I was glad that Kad Barma used entitled and didn't say health care is a right.  The idea that something like health care is a right seems very strange to me.  Rights are against Governments and while we may sometimes think of our Government as toxic, it is nature itself that brings us bad genes and disease.

I agree that we should be providing eye care for seniors, and for children, who can't afford it.  How else will seniors see the ballot in order to vote and children see the page in order to learn.

But, there are likely to be a lot of unintended consequences in any version of healthcare reform.  For example, one of my friends drops about $20K a year of his own money on an experimental Parkinson's treatment.  It is working great for him.  From this investment of his money will come, someday, a better and cheaper treatment for all people.  In the mean time, my friend (and others) is underwriting this development.  And, if we were to take away this right of his to spend his money as he sees fit we would then distort the economy.  He might go overseas for his treatments, moving to Argentina.  Not that he would, but he could go to the underground economy--the black market--for his treatments.  As Professor C Northcote Parkinson observed in The Law and the Profits he might just exchange a couple of cases of wine for his treatments.
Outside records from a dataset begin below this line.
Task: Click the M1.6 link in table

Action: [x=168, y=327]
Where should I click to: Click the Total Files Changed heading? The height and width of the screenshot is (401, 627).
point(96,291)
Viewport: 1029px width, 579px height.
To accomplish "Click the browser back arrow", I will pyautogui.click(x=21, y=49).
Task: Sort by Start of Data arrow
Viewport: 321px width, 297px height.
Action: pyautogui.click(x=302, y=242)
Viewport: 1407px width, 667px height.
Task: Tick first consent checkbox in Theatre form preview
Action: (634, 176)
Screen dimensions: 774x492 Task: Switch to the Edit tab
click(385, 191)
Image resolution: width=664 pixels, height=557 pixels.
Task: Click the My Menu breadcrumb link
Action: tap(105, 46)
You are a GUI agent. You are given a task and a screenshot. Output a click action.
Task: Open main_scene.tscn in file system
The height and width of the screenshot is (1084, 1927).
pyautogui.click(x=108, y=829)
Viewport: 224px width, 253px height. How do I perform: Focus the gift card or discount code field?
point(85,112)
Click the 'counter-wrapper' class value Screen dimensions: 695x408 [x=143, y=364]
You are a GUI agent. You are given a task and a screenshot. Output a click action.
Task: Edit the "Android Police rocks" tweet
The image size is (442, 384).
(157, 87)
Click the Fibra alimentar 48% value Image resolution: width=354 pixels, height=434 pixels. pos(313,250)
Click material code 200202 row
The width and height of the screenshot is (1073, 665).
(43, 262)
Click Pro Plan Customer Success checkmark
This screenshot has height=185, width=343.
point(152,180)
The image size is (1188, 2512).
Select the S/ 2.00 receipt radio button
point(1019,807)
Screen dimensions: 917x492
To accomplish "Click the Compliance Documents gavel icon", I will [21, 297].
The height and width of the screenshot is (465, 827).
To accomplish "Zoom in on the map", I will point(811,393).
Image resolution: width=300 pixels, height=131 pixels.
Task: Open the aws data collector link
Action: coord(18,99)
Further, I suspect that the money rich people spend for great treatment at teaching hospitals has indirect benefits up and down the line. One of those benefits might be better training and the making of better medical equipment available to all.

In the mean time, I still maintain that what hasn't been addressed is where we will get these additional health care providers--providers that we need now--to treat those who are today without coverage or treatment, but who we want to bring under the wing of some national health care insurance.

If we opt for eyeglasses for all, are there the optometrists to do all the eye exams needed, or is this going to be a case of standing at a mirror in Rite Aid, trying on glasses until something works?

Regards  --  Cliff

C R Krieger said...

Here is a blogger, Mike Rappaport, asking the question of if health care is a right.  He quickly ducks, but then moves to the correct issue.  That issue is how do we provide sufficient health care.  The first comment on the post is interesting.  My impression is that the commenter is a Brit.